Lay out the listing below as a Markdown table with two columns, Row and Line, giving each line its own numbered row and leaving out blank lines.

:: Source records

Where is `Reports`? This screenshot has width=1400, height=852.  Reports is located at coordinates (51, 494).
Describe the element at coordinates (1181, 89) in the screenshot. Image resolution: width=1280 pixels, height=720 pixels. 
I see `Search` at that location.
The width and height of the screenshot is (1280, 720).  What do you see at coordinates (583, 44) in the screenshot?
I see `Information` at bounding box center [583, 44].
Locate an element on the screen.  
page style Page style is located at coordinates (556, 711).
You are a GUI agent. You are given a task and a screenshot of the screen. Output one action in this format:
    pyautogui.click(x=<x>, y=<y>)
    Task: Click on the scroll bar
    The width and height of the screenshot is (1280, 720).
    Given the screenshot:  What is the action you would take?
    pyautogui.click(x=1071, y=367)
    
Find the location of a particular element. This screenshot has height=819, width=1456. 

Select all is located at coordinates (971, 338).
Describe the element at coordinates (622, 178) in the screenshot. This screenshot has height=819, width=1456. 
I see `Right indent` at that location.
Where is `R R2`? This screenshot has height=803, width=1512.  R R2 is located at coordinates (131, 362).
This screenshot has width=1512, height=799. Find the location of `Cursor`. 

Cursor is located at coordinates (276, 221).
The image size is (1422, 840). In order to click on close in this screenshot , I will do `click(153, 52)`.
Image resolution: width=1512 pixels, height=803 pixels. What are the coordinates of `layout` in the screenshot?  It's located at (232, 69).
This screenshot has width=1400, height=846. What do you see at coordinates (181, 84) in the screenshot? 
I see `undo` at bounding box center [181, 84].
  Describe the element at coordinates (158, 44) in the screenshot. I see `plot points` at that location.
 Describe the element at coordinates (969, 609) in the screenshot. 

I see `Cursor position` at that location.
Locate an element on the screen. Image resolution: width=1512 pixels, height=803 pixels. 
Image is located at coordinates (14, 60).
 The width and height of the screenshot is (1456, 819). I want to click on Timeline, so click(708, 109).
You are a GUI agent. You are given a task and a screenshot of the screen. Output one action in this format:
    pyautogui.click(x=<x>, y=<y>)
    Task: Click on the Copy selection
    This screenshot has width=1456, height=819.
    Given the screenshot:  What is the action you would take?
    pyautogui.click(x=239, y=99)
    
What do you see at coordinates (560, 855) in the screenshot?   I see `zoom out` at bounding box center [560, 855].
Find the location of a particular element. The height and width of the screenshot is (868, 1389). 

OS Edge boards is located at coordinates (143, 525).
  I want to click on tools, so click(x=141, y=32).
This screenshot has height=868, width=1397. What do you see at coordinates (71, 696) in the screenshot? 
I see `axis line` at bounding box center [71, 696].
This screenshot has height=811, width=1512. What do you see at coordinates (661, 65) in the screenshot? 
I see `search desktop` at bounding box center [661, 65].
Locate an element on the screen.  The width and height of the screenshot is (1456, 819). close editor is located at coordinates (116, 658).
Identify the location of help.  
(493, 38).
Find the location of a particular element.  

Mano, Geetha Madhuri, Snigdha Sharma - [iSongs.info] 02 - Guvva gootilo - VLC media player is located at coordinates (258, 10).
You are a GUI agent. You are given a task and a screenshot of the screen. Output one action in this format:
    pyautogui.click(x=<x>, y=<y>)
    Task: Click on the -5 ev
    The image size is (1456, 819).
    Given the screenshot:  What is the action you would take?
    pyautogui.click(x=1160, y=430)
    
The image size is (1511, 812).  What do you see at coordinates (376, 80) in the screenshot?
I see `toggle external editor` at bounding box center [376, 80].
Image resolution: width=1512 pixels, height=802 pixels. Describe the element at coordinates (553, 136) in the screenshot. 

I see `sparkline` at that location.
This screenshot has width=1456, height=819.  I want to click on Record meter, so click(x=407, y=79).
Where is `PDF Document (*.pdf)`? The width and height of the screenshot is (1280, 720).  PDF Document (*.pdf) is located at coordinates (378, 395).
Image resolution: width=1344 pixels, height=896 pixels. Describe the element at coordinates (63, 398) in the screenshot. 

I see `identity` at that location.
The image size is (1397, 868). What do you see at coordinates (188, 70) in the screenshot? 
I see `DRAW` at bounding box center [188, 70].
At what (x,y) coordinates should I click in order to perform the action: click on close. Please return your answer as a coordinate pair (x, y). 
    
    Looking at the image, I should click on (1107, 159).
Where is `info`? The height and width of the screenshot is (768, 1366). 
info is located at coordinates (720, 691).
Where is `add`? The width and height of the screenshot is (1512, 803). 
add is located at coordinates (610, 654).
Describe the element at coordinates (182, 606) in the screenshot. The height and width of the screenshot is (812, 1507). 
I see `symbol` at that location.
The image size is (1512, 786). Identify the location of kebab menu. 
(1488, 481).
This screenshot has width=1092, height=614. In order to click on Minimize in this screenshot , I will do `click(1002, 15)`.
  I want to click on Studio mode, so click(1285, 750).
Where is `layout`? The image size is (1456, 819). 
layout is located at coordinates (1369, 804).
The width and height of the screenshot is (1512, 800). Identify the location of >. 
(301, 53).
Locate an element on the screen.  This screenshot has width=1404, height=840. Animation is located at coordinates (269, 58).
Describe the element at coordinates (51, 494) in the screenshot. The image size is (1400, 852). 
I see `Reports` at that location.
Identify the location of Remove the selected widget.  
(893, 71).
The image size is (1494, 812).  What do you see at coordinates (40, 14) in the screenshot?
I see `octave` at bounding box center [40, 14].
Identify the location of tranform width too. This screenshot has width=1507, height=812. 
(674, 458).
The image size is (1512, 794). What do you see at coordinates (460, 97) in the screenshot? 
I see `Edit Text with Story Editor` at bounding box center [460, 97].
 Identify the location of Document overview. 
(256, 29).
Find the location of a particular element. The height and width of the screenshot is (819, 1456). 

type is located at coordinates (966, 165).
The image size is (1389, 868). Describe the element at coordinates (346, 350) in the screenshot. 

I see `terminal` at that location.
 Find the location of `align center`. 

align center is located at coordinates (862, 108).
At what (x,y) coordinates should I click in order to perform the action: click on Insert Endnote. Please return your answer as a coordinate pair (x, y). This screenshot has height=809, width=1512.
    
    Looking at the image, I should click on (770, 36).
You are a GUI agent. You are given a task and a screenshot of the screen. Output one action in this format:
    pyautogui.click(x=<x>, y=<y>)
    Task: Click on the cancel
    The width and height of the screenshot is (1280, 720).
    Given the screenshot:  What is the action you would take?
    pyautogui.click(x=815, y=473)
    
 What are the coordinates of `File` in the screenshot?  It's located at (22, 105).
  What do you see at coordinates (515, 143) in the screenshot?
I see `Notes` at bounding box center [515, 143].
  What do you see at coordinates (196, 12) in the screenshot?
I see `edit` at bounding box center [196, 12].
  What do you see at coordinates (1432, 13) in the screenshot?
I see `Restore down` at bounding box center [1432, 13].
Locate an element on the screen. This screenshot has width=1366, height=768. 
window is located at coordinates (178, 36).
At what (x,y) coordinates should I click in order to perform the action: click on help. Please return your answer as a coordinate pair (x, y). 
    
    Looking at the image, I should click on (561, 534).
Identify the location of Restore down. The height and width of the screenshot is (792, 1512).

::::

• [Solution for this task]
| Row | Line |
|---|---|
| 1 | Where is `Reports`? This screenshot has width=1400, height=852.  Reports is located at coordinates (51, 494). |
| 2 | Describe the element at coordinates (1181, 89) in the screenshot. Image resolution: width=1280 pixels, height=720 pixels.  |
| 3 | I see `Search` at that location. |
| 4 | The width and height of the screenshot is (1280, 720).  What do you see at coordinates (583, 44) in the screenshot? |
| 5 | I see `Information` at bounding box center [583, 44]. |
| 6 | Locate an element on the screen.   |
| 7 | page style Page style is located at coordinates (556, 711). |
| 8 | You are a GUI agent. You are given a task and a screenshot of the screen. Output one action in this format: |
| 9 |     pyautogui.click(x=<x>, y=<y>) |
| 10 |     Task: Click on the scroll bar |
| 11 |     The width and height of the screenshot is (1280, 720). |
| 12 |     Given the screenshot:  What is the action you would take? |
| 13 |     pyautogui.click(x=1071, y=367) |
| 14 | Find the location of a particular element. This screenshot has height=819, width=1456.  |
| 15 | Select all is located at coordinates (971, 338). |
| 16 | Describe the element at coordinates (622, 178) in the screenshot. This screenshot has height=819, width=1456.  |
| 17 | I see `Right indent` at that location. |
| 18 | Where is `R R2`? This screenshot has height=803, width=1512.  R R2 is located at coordinates (131, 362). |
| 19 | This screenshot has width=1512, height=799. Find the location of `Cursor`.  |
| 20 | Cursor is located at coordinates (276, 221). |
| 21 | The image size is (1422, 840). In order to click on close in this screenshot , I will do `click(153, 52)`. |
| 22 | Image resolution: width=1512 pixels, height=803 pixels. What are the coordinates of `layout` in the screenshot?  It's located at (232, 69). |
| 23 | This screenshot has width=1400, height=846. What do you see at coordinates (181, 84) in the screenshot?  |
| 24 | I see `undo` at bounding box center [181, 84]. |
| 25 |   Describe the element at coordinates (158, 44) in the screenshot. I see `plot points` at that location. |
| 26 |  Describe the element at coordinates (969, 609) in the screenshot.  |
| 27 | I see `Cursor position` at that location. |
| 28 | Locate an element on the screen. Image resolution: width=1512 pixels, height=803 pixels.  |
| 29 | Image is located at coordinates (14, 60). |
| 30 |  The width and height of the screenshot is (1456, 819). I want to click on Timeline, so click(708, 109). |
| 31 | You are a GUI agent. You are given a task and a screenshot of the screen. Output one action in this format: |
| 32 |     pyautogui.click(x=<x>, y=<y>) |
| 33 |     Task: Click on the Copy selection |
| 34 |     This screenshot has width=1456, height=819. |
| 35 |     Given the screenshot:  What is the action you would take? |
| 36 |     pyautogui.click(x=239, y=99) |
| 37 | What do you see at coordinates (560, 855) in the screenshot?   I see `zoom out` at bounding box center [560, 855]. |
| 38 | Find the location of a particular element. The height and width of the screenshot is (868, 1389).  |
| 39 | OS Edge boards is located at coordinates (143, 525). |
| 40 |   I want to click on tools, so click(x=141, y=32). |
| 41 | This screenshot has height=868, width=1397. What do you see at coordinates (71, 696) in the screenshot?  |
| 42 | I see `axis line` at bounding box center [71, 696]. |
| 43 | This screenshot has height=811, width=1512. What do you see at coordinates (661, 65) in the screenshot?  |
| 44 | I see `search desktop` at bounding box center [661, 65]. |
| 45 | Locate an element on the screen.  The width and height of the screenshot is (1456, 819). close editor is located at coordinates (116, 658). |
| 46 | Identify the location of help.   |
| 47 | (493, 38). |
| 48 | Find the location of a particular element.   |
| 49 | Mano, Geetha Madhuri, Snigdha Sharma - [iSongs.info] 02 - Guvva gootilo - VLC media player is located at coordinates (258, 10). |
| 50 | You are a GUI agent. You are given a task and a screenshot of the screen. Output one action in this format: |
| 51 |     pyautogui.click(x=<x>, y=<y>) |
| 52 |     Task: Click on the -5 ev |
| 53 |     The image size is (1456, 819). |
| 54 |     Given the screenshot:  What is the action you would take? |
| 55 |     pyautogui.click(x=1160, y=430) |
| 56 | The image size is (1511, 812).  What do you see at coordinates (376, 80) in the screenshot? |
| 57 | I see `toggle external editor` at bounding box center [376, 80]. |
| 58 | Image resolution: width=1512 pixels, height=802 pixels. Describe the element at coordinates (553, 136) in the screenshot.  |
| 59 | I see `sparkline` at that location. |
| 60 | This screenshot has width=1456, height=819.  I want to click on Record meter, so click(x=407, y=79). |
| 61 | Where is `PDF Document (*.pdf)`? The width and height of the screenshot is (1280, 720).  PDF Document (*.pdf) is located at coordinates (378, 395). |
| 62 | Image resolution: width=1344 pixels, height=896 pixels. Describe the element at coordinates (63, 398) in the screenshot.  |
| 63 | I see `identity` at that location. |
| 64 | The image size is (1397, 868). What do you see at coordinates (188, 70) in the screenshot?  |
| 65 | I see `DRAW` at bounding box center [188, 70]. |
| 66 | At what (x,y) coordinates should I click in order to perform the action: click on close. Please return your answer as a coordinate pair (x, y).  |
| 67 |     Looking at the image, I should click on (1107, 159). |
| 68 | Where is `info`? The height and width of the screenshot is (768, 1366).  |
| 69 | info is located at coordinates (720, 691). |
| 70 | Where is `add`? The width and height of the screenshot is (1512, 803).  |
| 71 | add is located at coordinates (610, 654). |
| 72 | Describe the element at coordinates (182, 606) in the screenshot. The height and width of the screenshot is (812, 1507).  |
| 73 | I see `symbol` at that location. |
| 74 | The image size is (1512, 786). Identify the location of kebab menu.  |
| 75 | (1488, 481). |
| 76 | This screenshot has width=1092, height=614. In order to click on Minimize in this screenshot , I will do `click(1002, 15)`. |
| 77 |   I want to click on Studio mode, so click(1285, 750). |
| 78 | Where is `layout`? The image size is (1456, 819).  |
| 79 | layout is located at coordinates (1369, 804). |
| 80 | The width and height of the screenshot is (1512, 800). Identify the location of >.  |
| 81 | (301, 53). |
| 82 | Locate an element on the screen.  This screenshot has width=1404, height=840. Animation is located at coordinates (269, 58). |
| 83 | Describe the element at coordinates (51, 494) in the screenshot. The image size is (1400, 852).  |
| 84 | I see `Reports` at that location. |
| 85 | Identify the location of Remove the selected widget.   |
| 86 | (893, 71). |
| 87 | The image size is (1494, 812).  What do you see at coordinates (40, 14) in the screenshot? |
| 88 | I see `octave` at bounding box center [40, 14]. |
| 89 | Identify the location of tranform width too. This screenshot has width=1507, height=812.  |
| 90 | (674, 458). |
| 91 | The image size is (1512, 794). What do you see at coordinates (460, 97) in the screenshot?  |
| 92 | I see `Edit Text with Story Editor` at bounding box center [460, 97]. |
| 93 |  Identify the location of Document overview.  |
| 94 | (256, 29). |
| 95 | Find the location of a particular element. The height and width of the screenshot is (819, 1456).  |
| 96 | type is located at coordinates (966, 165). |
| 97 | The image size is (1389, 868). Describe the element at coordinates (346, 350) in the screenshot.  |
| 98 | I see `terminal` at that location. |
| 99 |  Find the location of `align center`.  |
| 100 | align center is located at coordinates (862, 108). |
| 101 | At what (x,y) coordinates should I click in order to perform the action: click on Insert Endnote. Please return your answer as a coordinate pair (x, y). This screenshot has height=809, width=1512. |
| 102 |     Looking at the image, I should click on (770, 36). |
| 103 | You are a GUI agent. You are given a task and a screenshot of the screen. Output one action in this format: |
| 104 |     pyautogui.click(x=<x>, y=<y>) |
| 105 |     Task: Click on the cancel |
| 106 |     The width and height of the screenshot is (1280, 720). |
| 107 |     Given the screenshot:  What is the action you would take? |
| 108 |     pyautogui.click(x=815, y=473) |
| 109 |  What are the coordinates of `File` in the screenshot?  It's located at (22, 105). |
| 110 |   What do you see at coordinates (515, 143) in the screenshot? |
| 111 | I see `Notes` at bounding box center [515, 143]. |
| 112 |   What do you see at coordinates (196, 12) in the screenshot? |
| 113 | I see `edit` at bounding box center [196, 12]. |
| 114 |   What do you see at coordinates (1432, 13) in the screenshot? |
| 115 | I see `Restore down` at bounding box center [1432, 13]. |
| 116 | Locate an element on the screen. This screenshot has width=1366, height=768.  |
| 117 | window is located at coordinates (178, 36). |
| 118 | At what (x,y) coordinates should I click in order to perform the action: click on help. Please return your answer as a coordinate pair (x, y).  |
| 119 |     Looking at the image, I should click on (561, 534). |
| 120 | Identify the location of Restore down. The height and width of the screenshot is (792, 1512). |